Trois mois après son opération, Stéphanie doit encore se rendre au CLSC tous les deux jours pour faire changer ses pansements.
«Quand je suis arrivée ici, ils m’ont dit, tu aurais pu mourir. Tu aurais pu... c’est dangereux», ajoute-t-elle.
Peu d’aide
Elle s’est alors tournée vers Lara Ross, la consultante québécoise qui avait coordonné son séjour en Colombie.
«Elle prenait ça un peu d’une manière banale. Le fait qu’elle ne réagissait pas autant, j’étais comme un peu outrée, c’est pour ça que je dis que je me suis sentie seule et incomprise, parce que c’était mon seul canal, qui faisait en sorte que je pouvais parler plus directement avec le chirurgien ou son assistante. Pis là je me sentais un peu délaissée, c’était comme “OK ce sont des choses qui arrivent”.»
Les deux consultantes disent être disponibles pour répondre aux questions des patientes en tout temps.
«Nous, on est un service de consultation, service d’assistance. On assiste les clientes à préparer le voyage. Si eux [sic], ils [sic] ont des questions, ils [sic] vont avoir des réponses avant d’y aller», explique Lara.
Sa collègue, Annie Mandeville, affirme qu’aucune de ses patientes n’a été mise en danger en sept ans avec le Dr Plazas.
Du rêve
Les réseaux sociaux associés au Dr Plazas et à sa clinique véhiculent un rêve pour tous ceux et celles qui désirent obtenir une chirurgie esthétique.
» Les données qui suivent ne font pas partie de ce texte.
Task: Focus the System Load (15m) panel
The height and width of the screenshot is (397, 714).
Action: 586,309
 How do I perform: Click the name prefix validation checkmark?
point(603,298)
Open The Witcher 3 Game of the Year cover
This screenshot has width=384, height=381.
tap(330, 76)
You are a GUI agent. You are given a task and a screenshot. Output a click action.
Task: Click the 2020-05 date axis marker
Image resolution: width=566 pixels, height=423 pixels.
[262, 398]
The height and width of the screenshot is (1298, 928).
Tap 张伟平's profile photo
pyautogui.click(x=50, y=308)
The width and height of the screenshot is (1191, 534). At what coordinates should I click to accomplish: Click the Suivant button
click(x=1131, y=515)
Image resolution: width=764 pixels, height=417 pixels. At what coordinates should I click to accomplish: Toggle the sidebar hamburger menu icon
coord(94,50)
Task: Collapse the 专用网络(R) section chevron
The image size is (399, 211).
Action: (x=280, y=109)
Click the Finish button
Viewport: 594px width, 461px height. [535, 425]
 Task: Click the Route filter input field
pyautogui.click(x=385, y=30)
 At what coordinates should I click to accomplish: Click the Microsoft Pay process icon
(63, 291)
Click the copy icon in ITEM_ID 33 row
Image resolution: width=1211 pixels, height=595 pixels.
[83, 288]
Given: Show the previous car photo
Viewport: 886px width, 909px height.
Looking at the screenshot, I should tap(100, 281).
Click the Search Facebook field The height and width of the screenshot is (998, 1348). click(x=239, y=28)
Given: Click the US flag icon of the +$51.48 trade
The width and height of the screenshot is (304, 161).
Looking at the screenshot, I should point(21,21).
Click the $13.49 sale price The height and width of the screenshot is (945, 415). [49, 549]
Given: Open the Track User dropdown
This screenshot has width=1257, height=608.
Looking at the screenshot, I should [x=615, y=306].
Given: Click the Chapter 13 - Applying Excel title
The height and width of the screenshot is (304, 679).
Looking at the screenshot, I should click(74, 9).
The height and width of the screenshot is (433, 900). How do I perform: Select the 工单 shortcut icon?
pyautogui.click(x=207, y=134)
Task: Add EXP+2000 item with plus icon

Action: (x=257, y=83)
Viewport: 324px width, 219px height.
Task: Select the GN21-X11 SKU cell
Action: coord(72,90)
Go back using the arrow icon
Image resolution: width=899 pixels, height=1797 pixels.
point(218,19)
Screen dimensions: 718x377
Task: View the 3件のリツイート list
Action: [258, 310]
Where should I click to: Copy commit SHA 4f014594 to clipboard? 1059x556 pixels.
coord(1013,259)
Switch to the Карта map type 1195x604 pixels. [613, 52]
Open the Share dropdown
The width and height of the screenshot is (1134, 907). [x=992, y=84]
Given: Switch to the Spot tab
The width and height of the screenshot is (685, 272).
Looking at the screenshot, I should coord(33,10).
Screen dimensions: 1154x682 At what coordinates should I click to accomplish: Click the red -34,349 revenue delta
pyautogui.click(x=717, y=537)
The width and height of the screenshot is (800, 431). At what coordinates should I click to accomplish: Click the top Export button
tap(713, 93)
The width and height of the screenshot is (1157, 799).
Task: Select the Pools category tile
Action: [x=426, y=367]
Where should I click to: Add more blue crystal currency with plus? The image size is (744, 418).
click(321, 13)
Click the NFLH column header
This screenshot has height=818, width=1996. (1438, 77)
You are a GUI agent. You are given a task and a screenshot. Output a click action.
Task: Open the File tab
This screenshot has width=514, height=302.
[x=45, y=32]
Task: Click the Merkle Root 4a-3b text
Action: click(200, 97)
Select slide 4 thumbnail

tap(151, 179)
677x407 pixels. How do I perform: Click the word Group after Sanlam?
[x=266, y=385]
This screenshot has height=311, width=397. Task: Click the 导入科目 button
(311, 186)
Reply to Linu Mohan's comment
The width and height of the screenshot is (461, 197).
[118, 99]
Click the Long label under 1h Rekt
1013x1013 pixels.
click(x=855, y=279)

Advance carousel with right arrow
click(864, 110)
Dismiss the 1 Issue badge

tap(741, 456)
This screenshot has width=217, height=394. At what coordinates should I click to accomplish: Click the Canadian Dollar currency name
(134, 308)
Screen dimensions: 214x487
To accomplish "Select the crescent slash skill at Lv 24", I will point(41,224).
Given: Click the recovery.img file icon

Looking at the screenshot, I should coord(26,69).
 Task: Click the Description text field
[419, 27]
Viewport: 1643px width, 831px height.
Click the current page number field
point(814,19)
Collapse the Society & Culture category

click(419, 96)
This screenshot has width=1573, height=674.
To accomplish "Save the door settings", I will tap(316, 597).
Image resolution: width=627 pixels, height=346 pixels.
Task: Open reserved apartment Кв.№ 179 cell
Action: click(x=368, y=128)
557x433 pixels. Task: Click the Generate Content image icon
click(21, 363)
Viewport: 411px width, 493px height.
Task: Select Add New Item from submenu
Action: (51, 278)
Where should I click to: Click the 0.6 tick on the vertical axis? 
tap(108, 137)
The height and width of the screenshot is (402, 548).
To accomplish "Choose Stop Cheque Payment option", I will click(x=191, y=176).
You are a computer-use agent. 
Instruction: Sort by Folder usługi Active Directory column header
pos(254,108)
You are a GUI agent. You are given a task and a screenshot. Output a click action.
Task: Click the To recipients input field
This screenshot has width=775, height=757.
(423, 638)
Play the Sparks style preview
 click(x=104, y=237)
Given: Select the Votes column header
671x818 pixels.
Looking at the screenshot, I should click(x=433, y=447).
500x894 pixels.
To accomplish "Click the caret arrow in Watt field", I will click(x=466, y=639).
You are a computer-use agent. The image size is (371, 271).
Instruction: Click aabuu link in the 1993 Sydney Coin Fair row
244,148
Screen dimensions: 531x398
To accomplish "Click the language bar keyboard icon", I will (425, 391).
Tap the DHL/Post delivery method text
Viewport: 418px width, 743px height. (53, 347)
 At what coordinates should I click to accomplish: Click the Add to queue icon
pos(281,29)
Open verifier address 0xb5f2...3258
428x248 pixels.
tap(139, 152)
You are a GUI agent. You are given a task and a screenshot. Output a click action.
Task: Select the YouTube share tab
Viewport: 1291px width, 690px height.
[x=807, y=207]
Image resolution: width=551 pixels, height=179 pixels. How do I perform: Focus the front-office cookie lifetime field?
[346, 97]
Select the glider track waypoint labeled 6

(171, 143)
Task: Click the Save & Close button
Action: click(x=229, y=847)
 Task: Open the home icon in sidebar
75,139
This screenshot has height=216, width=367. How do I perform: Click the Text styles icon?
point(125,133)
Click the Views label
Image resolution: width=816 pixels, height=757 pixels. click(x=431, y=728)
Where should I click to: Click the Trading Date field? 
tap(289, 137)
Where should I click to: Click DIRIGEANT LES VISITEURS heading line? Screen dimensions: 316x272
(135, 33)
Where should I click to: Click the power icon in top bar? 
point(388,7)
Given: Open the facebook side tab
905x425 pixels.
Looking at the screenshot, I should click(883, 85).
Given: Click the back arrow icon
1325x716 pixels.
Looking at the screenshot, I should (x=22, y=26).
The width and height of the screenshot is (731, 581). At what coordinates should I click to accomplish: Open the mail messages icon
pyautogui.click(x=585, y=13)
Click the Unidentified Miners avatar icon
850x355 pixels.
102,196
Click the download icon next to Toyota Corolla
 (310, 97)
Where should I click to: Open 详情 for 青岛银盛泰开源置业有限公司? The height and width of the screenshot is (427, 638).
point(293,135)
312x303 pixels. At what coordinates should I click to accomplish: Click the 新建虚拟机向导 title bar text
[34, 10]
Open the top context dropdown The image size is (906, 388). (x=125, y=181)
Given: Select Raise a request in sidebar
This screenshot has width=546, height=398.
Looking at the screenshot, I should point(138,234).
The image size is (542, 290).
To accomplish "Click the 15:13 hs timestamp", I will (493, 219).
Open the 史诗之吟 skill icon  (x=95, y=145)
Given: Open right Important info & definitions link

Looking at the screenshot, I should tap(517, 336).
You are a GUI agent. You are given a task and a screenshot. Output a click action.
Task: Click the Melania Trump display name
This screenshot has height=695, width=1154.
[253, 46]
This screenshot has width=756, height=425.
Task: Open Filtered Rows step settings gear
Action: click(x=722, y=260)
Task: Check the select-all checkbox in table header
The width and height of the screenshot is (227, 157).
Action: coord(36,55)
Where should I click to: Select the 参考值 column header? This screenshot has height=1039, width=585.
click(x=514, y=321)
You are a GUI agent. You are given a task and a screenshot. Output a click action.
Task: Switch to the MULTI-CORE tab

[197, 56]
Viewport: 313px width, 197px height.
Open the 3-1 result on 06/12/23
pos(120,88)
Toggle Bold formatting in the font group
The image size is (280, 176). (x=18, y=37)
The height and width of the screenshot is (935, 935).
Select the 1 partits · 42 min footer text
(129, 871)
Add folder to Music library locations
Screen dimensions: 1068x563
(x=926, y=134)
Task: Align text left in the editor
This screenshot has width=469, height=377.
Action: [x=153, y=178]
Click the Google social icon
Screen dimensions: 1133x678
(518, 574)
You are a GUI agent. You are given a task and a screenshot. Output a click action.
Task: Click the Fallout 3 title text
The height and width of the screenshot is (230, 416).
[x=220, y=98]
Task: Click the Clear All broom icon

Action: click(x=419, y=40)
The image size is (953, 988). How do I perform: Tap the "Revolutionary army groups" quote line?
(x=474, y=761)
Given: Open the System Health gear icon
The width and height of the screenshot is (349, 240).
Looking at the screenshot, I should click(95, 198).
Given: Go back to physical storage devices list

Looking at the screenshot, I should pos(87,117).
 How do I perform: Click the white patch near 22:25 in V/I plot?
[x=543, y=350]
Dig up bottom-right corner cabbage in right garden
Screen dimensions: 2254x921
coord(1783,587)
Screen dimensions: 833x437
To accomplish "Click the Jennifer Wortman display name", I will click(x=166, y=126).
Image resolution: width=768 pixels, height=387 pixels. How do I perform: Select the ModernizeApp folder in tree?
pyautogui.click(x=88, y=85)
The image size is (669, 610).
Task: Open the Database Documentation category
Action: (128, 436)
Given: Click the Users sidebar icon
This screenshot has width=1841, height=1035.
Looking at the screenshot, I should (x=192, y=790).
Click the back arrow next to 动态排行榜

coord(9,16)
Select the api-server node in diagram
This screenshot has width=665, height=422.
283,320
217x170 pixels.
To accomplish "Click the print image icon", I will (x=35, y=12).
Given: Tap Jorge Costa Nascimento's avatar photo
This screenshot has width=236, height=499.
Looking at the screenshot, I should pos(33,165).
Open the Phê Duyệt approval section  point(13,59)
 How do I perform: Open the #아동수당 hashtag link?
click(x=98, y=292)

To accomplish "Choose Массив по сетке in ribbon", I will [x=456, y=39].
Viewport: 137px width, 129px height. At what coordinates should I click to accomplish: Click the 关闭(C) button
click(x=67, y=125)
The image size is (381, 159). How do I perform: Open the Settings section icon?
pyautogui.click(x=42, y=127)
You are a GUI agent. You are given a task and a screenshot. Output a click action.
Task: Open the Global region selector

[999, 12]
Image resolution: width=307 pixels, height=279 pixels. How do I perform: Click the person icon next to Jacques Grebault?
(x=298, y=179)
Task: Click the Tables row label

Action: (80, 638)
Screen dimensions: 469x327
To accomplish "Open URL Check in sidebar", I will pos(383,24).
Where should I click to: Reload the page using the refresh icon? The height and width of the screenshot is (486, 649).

Par exemple, le séjour postopératoire se déroule dans une maison de convalescence appelée le Palace Recovery House et non dans un centre hospitalier.
La page Instagram présente une villa avec piscine, des repas santé et des infirmières aux petits soins 24 h sur 24. Le chirurgien Plazas porte même un bonnet du Canadien de Montréal et l’affiche sur son compte Instagram.
Nous avons tenté de joindre le chirurgien, mais sans succès.
Quel recours possible en cas de complications?
Le Collège des médecins ne peut protéger des patientes qui subissent des chirurgies esthétiques à l’étranger. Il y a très peu de recours pour les victimes. Les deux consultantes, Annie et Lara, ne peuvent être tenues pour responsables puisqu’elles ne prétendent pas posséder des compétences médicales. Selon le président du Collège des médecins, le Dr Mauril Gaudreault, «il faut vraiment nous démontrer que la personne a agi en faisant croire qu’elle pratiquait la médecine. À ce moment-là, oui [il y a] des recours.»
Le Brazilian Butt Lift (BBL) en bref
L’opération vise à redéfinir la silhouette, explique le chirurgien plastique Mario Luc. C’est un transfert de gras qui permet d’augmenter et de redéfinir le fessier. La tendance vient des formes pulpeuses de vedettes comme Kim Kardashian ou Nicki Minaj.